Не успел Андрей Борисович договорить, как послышался знакомый шелест листочков… Летчики покорно извлекли авторучки и, стараясь не глядеть друг на друга, начали расписываться… Выручил пилот «Дугласа»:

– Летим, джентльмены?

Ночь не обещала покоя: на пути к Атлантике предстояли посадки в штатах Нью-Мексико, Тексас, который у нас называют «Техас», в Арканзасе, Теннесси…

«Дуглас» в полдень подошел к Вашингтону и, как я ожидал, спикировал над злосчастными трубами у аэродрома.

Экипаж «РД» пригласили на летнюю дачу посольства, в густую сосновую рощу на берегу Атлантического океана.

У пристани гостей ожидала быстроходная яхта. Мы стали крейсировать вдоль побережья.

– По-видимому, это к нам спешат, – сказал Громов, заметив катер с флажком пограничной службы США.

На носу катера стоял морской офицер, отыскивая взглядом Константина Александровича Уманского, поверенного в делах СССР.

– Вас вызывает к телефону Москва, – доложил моряк.

Мы отправились на берег.

– Новость! – сказал наш дипломат, закончив разговор с Москвой. – На Аляску в ближайшие дни вылетает четырехмоторный «Н-209» под командованием Леваневского. Посадка намечена в Фэрбенксе. Оттуда самолет, вероятно, пойдет через Канаду в Нью-Йорк… Михаил Васильевич Беляков выезжает из Сиэтла на Аляску.

Константин Александрович рассказал, что экипаж состоит из шести человек: пилоты Леваневский и Кастанаев, штурман Левченко, инженер Побежимов, механик Годовиков, радист Галковский, Всех их я знал, а с Виктором Левченко был связан дружбой.

Леваневского давно уже увлекала идея трансарктических рейсов. Воздушное сообщение между Европой и США существовало лишь в смелых проектах. Бывалый полярный пилот считал возможным организовать авиалинию Советский Союз – Северная Америка и доставлять грузы кратчайшим путем – через Центральную Арктику. «Старые мерки расстояний пора забыть, – говорил он. – Помните, какой далекой казалась нам в детстве Камчатка? А сегодня мы можем слетать без посадки из Москвы на Аляску часов за тридцать».

Наиболее подходящим самолетом Леваневский считал четырехмоторный «Н-209». На этой машине весной 1937 года мне довелось участвовать в полете на побитие международного рекорда; с пятитонным грузом самолет показал скорость более двухсот восьмидесяти километров в час.

В наше время, во второй половине двадцатого века, такой рекорд, конечно, вызывает улыбку, но тридцать лет назад у авиации были более скромные масштабы.

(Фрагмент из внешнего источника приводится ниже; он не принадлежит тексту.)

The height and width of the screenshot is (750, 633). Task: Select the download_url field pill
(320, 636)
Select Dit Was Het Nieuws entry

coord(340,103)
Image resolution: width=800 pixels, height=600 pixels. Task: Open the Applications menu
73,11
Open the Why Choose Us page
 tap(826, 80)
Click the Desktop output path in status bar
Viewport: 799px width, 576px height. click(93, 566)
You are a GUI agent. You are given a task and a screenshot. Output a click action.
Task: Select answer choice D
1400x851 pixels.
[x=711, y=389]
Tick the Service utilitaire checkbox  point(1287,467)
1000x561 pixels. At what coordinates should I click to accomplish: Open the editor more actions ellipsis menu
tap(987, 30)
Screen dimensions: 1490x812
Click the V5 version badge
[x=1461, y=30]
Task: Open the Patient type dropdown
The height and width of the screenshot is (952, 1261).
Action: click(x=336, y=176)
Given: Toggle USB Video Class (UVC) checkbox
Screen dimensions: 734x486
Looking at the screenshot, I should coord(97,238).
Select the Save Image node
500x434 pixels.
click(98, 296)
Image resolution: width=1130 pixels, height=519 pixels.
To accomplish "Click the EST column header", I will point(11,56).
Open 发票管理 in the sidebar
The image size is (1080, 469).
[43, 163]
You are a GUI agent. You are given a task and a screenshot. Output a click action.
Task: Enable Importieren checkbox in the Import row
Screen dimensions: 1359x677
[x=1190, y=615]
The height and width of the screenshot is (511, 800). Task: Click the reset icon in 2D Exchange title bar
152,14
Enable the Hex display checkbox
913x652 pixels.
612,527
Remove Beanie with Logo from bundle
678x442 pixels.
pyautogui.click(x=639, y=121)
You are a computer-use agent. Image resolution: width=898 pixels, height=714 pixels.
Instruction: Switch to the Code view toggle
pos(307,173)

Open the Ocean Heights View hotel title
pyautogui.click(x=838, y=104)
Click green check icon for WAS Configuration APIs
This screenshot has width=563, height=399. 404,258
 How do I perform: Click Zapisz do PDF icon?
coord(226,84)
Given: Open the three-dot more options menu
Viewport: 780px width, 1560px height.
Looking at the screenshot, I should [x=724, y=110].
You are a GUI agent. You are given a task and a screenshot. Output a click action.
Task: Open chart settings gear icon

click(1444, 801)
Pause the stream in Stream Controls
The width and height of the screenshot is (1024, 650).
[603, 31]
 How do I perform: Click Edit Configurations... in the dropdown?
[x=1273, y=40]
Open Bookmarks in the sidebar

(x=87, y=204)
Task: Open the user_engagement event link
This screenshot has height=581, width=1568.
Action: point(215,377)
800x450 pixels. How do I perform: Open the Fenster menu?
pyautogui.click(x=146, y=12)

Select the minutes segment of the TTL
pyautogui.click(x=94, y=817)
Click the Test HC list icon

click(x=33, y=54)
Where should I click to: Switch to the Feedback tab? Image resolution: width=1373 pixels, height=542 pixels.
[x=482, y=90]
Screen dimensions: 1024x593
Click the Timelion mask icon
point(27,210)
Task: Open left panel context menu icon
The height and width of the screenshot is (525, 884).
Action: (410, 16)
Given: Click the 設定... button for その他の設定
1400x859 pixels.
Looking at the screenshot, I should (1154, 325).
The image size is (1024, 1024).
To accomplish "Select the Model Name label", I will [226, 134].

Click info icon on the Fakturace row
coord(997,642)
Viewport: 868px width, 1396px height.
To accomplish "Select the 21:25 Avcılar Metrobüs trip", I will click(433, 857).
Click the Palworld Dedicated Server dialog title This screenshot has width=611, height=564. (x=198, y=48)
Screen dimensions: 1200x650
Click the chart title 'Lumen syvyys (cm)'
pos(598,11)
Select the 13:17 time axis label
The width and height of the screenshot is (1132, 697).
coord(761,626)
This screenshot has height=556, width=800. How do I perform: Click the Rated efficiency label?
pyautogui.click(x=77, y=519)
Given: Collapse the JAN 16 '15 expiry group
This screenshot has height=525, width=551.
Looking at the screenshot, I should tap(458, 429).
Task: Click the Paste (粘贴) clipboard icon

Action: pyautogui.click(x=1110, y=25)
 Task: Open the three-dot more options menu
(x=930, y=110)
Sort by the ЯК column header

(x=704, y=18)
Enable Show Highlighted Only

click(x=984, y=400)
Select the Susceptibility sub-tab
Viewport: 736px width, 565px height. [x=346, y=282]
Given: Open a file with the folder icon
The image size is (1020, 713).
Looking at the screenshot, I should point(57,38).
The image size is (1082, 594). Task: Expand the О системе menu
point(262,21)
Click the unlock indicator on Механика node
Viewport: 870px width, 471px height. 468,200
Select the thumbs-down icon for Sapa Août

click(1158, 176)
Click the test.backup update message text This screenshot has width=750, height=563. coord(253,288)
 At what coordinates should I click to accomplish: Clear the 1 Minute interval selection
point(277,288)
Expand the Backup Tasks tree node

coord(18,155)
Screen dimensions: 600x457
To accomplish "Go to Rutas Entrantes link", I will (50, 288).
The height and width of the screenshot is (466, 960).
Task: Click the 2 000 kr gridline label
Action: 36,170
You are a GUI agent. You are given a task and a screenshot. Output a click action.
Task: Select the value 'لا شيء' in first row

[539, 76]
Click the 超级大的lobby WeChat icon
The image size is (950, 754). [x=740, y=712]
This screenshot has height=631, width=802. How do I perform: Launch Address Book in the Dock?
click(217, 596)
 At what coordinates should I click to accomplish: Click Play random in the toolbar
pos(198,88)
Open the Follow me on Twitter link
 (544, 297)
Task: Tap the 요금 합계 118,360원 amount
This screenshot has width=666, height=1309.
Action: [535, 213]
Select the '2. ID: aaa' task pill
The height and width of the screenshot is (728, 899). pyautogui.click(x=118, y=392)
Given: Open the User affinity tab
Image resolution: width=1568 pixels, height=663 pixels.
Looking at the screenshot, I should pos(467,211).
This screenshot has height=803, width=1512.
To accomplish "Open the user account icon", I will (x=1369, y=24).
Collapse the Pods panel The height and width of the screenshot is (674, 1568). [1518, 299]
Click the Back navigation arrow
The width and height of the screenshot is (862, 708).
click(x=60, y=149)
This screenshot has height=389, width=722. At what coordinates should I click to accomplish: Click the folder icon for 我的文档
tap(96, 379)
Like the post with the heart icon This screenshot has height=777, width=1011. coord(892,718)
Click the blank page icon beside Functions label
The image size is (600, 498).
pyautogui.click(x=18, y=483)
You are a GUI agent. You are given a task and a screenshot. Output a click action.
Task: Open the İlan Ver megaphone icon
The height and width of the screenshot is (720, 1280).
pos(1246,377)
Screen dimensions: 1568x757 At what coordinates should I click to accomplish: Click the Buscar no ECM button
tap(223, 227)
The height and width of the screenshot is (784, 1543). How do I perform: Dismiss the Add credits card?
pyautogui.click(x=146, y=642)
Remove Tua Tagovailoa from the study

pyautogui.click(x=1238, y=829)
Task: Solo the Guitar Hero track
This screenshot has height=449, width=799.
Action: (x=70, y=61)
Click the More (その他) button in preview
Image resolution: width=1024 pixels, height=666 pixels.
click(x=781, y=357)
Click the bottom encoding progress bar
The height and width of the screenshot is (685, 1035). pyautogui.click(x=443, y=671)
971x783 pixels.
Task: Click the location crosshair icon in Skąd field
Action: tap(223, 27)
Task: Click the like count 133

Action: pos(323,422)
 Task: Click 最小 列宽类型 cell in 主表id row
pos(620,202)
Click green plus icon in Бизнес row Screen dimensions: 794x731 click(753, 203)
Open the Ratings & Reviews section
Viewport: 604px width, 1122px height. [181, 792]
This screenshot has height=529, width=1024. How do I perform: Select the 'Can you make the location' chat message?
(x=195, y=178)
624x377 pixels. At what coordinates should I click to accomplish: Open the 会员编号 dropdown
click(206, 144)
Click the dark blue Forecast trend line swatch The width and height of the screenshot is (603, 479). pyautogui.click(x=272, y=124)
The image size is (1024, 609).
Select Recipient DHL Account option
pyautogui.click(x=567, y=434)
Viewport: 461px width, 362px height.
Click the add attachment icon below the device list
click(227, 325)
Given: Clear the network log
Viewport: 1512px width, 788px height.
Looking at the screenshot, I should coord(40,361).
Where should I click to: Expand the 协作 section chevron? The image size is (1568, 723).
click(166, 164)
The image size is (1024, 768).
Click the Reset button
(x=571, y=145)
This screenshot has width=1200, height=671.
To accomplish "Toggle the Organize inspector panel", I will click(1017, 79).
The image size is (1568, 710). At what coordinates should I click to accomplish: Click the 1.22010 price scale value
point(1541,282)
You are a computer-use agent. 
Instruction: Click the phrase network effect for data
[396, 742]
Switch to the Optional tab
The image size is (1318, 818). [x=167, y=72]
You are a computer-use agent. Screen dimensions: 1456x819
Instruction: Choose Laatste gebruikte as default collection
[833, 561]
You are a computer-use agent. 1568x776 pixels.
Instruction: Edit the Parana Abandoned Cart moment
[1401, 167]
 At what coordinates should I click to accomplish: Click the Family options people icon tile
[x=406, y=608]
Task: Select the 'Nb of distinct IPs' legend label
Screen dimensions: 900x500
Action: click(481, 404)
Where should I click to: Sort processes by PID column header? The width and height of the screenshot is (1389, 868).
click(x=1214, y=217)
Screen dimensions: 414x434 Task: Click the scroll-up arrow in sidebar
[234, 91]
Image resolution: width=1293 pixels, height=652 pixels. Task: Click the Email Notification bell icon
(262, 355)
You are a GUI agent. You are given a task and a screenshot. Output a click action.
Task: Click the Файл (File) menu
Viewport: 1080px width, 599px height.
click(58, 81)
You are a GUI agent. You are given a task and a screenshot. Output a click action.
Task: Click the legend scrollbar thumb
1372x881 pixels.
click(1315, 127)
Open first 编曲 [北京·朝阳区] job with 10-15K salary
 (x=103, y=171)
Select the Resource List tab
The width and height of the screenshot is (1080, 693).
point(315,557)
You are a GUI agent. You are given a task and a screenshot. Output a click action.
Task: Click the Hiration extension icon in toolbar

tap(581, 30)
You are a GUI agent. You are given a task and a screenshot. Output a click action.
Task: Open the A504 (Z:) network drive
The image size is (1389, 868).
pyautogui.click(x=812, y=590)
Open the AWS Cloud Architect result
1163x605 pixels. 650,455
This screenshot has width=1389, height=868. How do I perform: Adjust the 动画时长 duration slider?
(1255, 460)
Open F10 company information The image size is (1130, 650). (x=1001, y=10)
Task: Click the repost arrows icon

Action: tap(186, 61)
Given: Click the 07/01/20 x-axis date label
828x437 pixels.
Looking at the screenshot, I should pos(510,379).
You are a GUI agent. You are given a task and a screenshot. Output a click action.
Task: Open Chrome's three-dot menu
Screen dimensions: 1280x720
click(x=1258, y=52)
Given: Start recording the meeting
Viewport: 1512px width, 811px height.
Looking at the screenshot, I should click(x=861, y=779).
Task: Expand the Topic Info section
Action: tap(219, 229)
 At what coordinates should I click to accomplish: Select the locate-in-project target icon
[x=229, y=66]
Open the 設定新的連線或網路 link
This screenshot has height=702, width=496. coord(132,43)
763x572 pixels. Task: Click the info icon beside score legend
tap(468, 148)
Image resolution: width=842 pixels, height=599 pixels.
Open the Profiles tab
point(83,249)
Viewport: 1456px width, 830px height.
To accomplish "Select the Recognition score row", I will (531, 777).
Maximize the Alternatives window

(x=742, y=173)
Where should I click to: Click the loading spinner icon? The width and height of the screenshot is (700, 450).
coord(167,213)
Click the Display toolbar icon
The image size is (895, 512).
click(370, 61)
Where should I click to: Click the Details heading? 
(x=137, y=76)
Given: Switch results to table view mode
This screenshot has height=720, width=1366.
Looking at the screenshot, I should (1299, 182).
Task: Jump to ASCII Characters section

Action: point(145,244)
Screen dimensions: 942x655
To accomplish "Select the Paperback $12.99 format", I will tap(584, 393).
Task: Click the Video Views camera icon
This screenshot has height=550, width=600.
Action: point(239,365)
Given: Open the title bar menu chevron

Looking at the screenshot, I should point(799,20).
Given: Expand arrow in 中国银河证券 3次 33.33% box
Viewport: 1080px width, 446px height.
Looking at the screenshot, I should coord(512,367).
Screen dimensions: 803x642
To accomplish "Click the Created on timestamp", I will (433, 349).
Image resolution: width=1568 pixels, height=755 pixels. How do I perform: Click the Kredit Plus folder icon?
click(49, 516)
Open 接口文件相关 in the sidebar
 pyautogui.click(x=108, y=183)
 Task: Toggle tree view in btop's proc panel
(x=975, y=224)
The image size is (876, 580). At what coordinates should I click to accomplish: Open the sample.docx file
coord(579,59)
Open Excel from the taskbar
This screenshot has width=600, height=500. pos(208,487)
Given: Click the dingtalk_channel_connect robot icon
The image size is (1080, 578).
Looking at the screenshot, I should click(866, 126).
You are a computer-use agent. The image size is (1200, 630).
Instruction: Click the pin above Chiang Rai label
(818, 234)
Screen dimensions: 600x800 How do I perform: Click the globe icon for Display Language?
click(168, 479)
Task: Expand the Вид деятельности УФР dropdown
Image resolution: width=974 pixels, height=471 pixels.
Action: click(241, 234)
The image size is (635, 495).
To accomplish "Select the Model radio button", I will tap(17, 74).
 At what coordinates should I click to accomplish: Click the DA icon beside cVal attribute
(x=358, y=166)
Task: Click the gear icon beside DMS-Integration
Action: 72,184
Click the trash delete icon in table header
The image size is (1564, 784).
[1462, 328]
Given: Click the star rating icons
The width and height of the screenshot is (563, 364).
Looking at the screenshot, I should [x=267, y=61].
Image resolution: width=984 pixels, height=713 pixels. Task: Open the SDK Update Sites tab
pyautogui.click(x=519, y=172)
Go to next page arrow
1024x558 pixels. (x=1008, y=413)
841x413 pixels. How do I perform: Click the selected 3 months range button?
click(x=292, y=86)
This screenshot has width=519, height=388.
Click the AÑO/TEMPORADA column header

О реактивных самолетах тогда могли лишь мечтать. Необузданным фантазером назвали бы человека, решившегося утверждать, что в 60-е годы появятся самолеты, для которых скорость три тысячи километров в час не предел, и пассажирские экспрессы, летающие из Москвы в Хабаровск за восемь часов… Прежде мы были тихоходами, – в те времена «Н-209» представлял собой выдающуюся конструкцию.

– Значит, через несколько дней к вам пожалуют новые гости, – сказал Громов.

– Милости просим! – откликнулся Уманский.

Мне подали телеграмму. «Из редакции! Аляска?!» – мелькнула мысль. Я вскрыл бланк: «Немедленно выезжайте в Фербенкс».

Грустно было расставаться с родными людьми; лишь накануне я рисовал себе планы совместного возвращения в Москву, и вдруг – неожиданный маршрут на Аляску, к Берингову проливу, куда я впервые попал три года назад, но с другой стороны…

Заглянув в справочник воздушных линий, Уманский сказал:

– Мы закажем для вас место на ночном самолете, завтра утром будете в Сиэтле.

– А дальше?

– Там сложнее. Авиалинии между Штатами и Аляской нет, разве что попадете на случайный самолет. Видимо, придется вам ехать из Сиэтла пароходом до Джуно, главного города Аляски. Оттуда два раза в неделю ходят рейсовые самолеты в Фэрбенкс… Да, вот что: в сиэтлской гостинице «Атлетик-клуб» вы, вероятно, застанете Михаила Васильевича Белякова, вдвоем вам будет веселее.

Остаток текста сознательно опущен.